Schultz Bruce, Beuzelin, Julien

LSU AgCenter entomologist Julien Beuzelin, far left, tells farmers about sugarcane insect pests and treatment options. He made his remarks at the 51st Annual Sugarcane Field Day for St. Martin, Lafayette and St. Landry parishes on July 19, 2013. (Photo by Bruce Schultz.)

Stuart Gauthier, LSU AgCenter county agent in St. Martin Parish, far right, talks with sugarcane farmers at the Levert Sugar Mill on July 19, 2013. (Photo by Bruce Schultz.)

News Release Distributed 07/22/13

ST. MARTINVILLE, La. – Sugarcane growers in St. Martin Parish met to get updates on the current growing season July 19 at the 51st Annual LSU AgCenter Sugarcane Field Day for St. Landry, Lafayette and St. Martin parishes.

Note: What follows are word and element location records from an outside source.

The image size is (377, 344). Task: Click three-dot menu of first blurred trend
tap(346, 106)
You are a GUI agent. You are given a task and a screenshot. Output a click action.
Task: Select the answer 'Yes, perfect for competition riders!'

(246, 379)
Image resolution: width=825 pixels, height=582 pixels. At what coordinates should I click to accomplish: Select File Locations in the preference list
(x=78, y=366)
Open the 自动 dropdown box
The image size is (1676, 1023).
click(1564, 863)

Spraying has started for the West Indian cane fly, said LSU AgCenter entomologist Julien Beuzelin.

Continued use of the pesticide Confirm for sugarcane borers could lead to resistance, he said.

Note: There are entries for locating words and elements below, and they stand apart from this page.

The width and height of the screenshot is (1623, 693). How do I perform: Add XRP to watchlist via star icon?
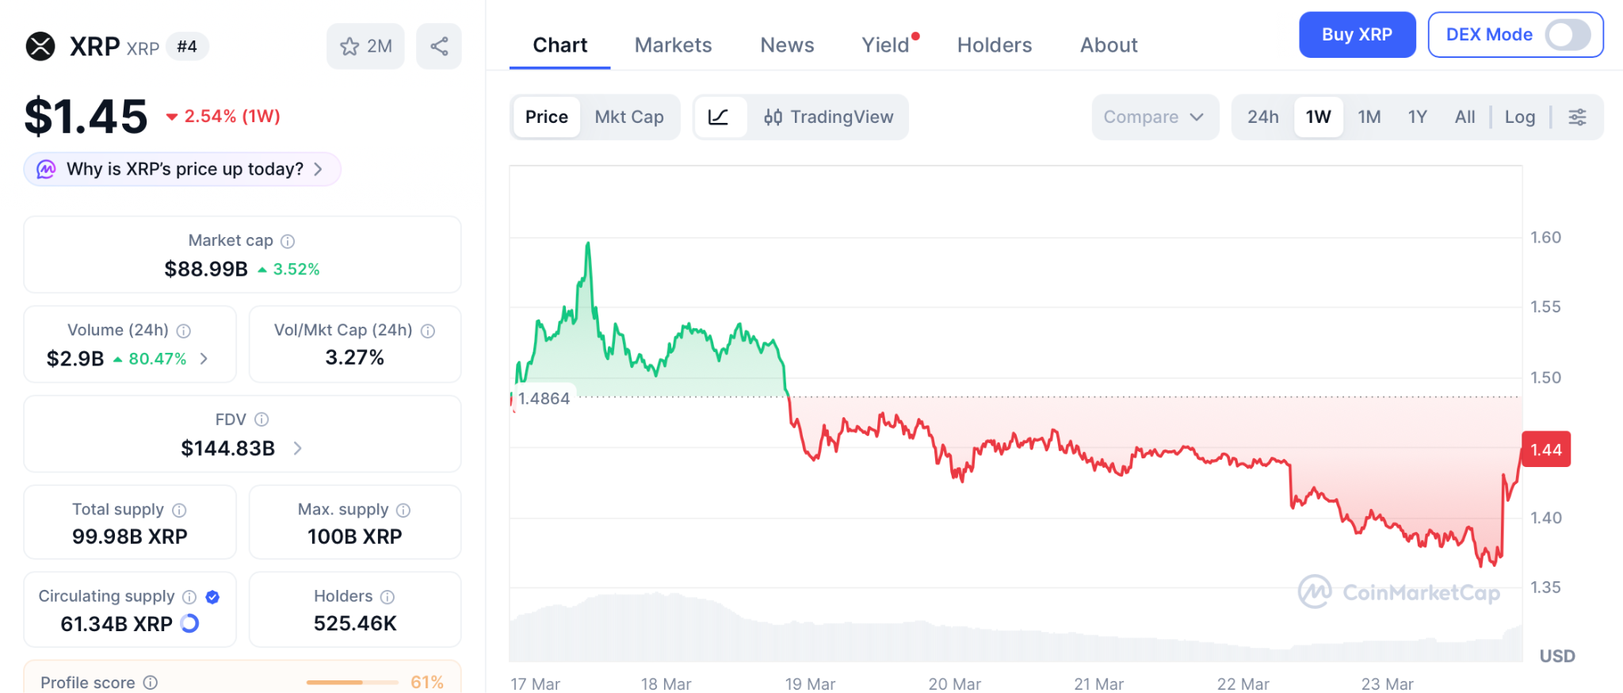tap(349, 46)
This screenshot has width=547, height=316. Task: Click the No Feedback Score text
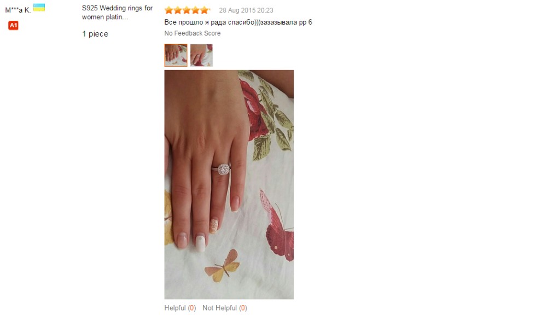click(x=192, y=33)
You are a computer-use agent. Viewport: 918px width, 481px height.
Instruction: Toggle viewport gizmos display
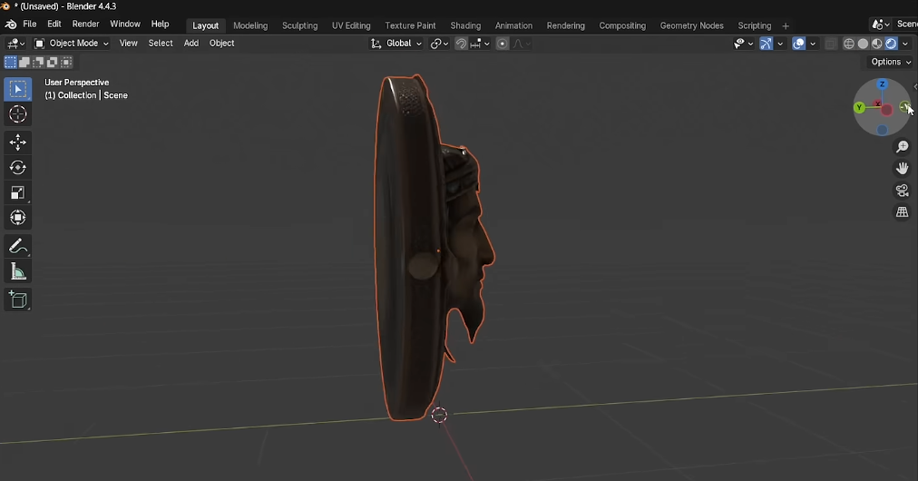[x=766, y=44]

Beuzelin also said the Mexican rice borer continues its eastward migration, and its range has reached the Jennings area. The pest was found in cane fields this year in Calcasieu Parish, and it also was detected in Florida.

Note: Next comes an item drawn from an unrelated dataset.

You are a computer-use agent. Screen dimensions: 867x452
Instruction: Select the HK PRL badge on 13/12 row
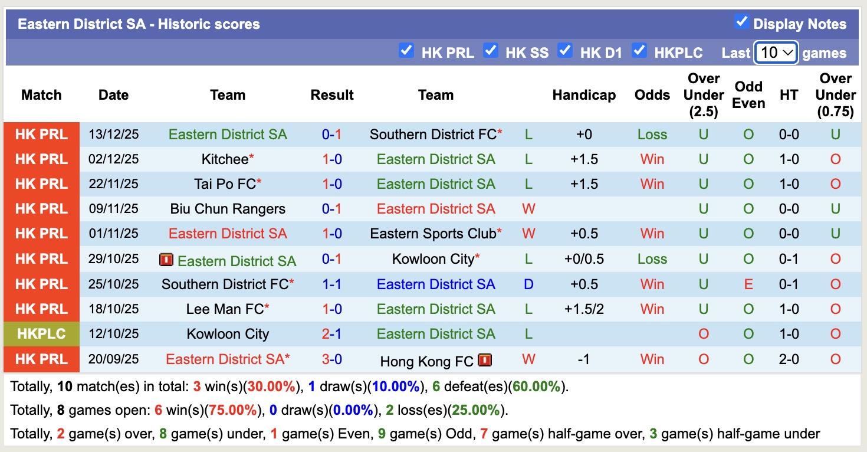41,134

LSU AgCenter weed scientist Jim Griffin said bermudagrass should be sprayed early. “The more established it gets, the more roots it sets.”

The sugarcane variety HoCP 96-540 progresses slowly through a season, and the open canopy allows grasses to grow late into the season, Griffin said. Multiple applications of herbicides should be considered during the upcoming planting season.

LSU AgCenter cane breeder Michael Pontiff said developing new varieties is a numbers game. A variety might originate from one of 70,000 crosses with only four to six being final selections after more than eight years of testing.

Lines currently are compared against the top performer, HoCP 96-540, and breeding lines that don’t yield more than it are eliminated. Several varieties have attributes to consider, he said.

HoCP 04-838 has the best cold tolerance, Pontiff said, while L01-283 is best on heavy soil. HoCP 00-950 is good on light soils and is the shortest and sweetest variety, but it is susceptible to borer insects, so it probably shouldn’t be planted near residential areas.

LSU AgCenter sugarcane specialist Kenneth Gravois urged growers to follow smoke management guidelines.

Dr. Mike Strain, Louisiana agriculture commissioner, said federal fuel storage tank regulations are set to go into effect by Oct. 1, but efforts are under way to exempt agricultural fuel tanks.

Jim Simon, director of the American Sugarcane League, said the U.S. sugar beet crop got off to a slow start. “It won’t be anything like last year.”

Simon also said Mexican sugarcane growers have reduced their input investments because of the lower sugar prices, and that should reduce the amount of sugar produced in Mexico.